Does the next assertion maintain:
Assertion: For any $epsilon > 0$, there exist a quantity area $ok$ of diploma $d_{epsilon}$ over $mathbb{Q}$ and an arithmetic hyperbolic floor $Gamma$ similar to an order in a quaternion algebra over $ok$ such that $Gamma$ has a pair of pants whose cuffs are geodesics of size lower than $epsilon d_{epsilon}$.
Some observations:
0) This geometric situation is equal to the existence of two matrices $A, B$ in $Gamma$ (thought as matrices of $PSL_2(mathbb{R})$) such that $A, B$ are simultaneous conjugate to matrices $A’, B’$, each with matrix norm bounded by $e^{epsilon’ d}$.
1) Due to Lehmer’s conjecture, $d_{epsilon} to infty$ as $epsilon to 0$.

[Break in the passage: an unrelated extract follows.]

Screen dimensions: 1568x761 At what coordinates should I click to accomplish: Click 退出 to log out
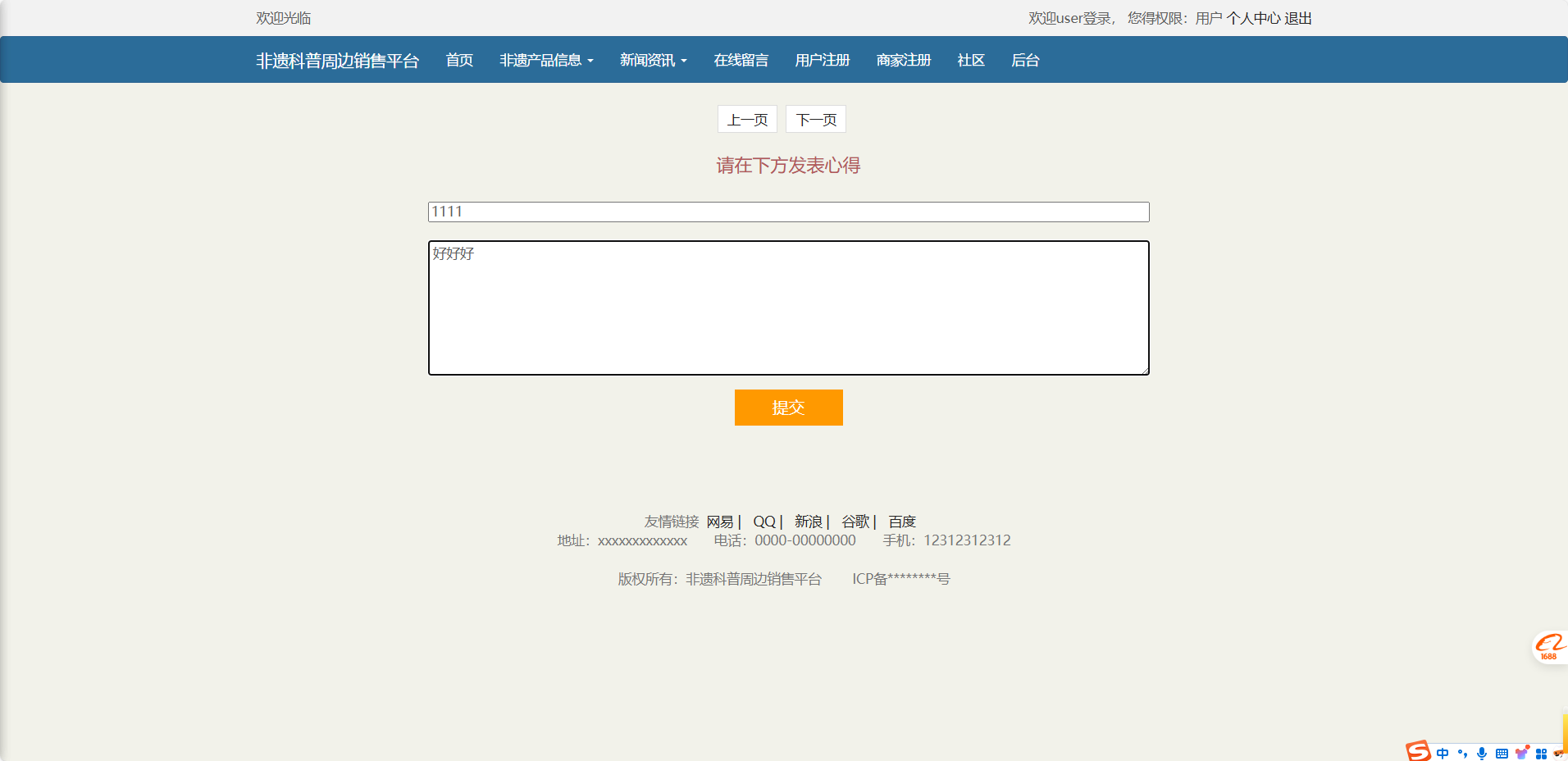click(x=1301, y=18)
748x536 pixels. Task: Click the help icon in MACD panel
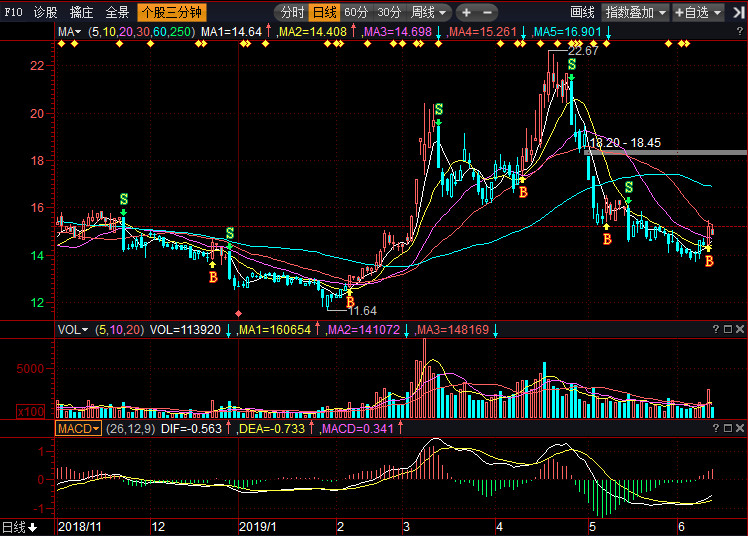[x=715, y=428]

2) Additionally, I feel one can discover such $Gamma$‘s with quick curves. (as a result of one can discover Salem Polynomials with arbitrary diploma and bounded roots).
3) It’s identified that for an arithmetic floor of genus $g$ one has $d leq 3log(g) + 30$ and a floor of genus $g$ can have a systole of size at most $O(log(g))$, so if one finds hyperbolic surfaces with $d sim O(log(g))$, I feel the assertion have some possibilities of being true.
I am additionally searching for extra understanding of the geometry of such surfaces (arithmetic, and in quantity fields of enormous diploma) and in the identical query (that means the place 0) holds) for arithmetic 3-manifolds or in different semi-simple Lie teams. Any information that appears type of related can be drastically appreciated.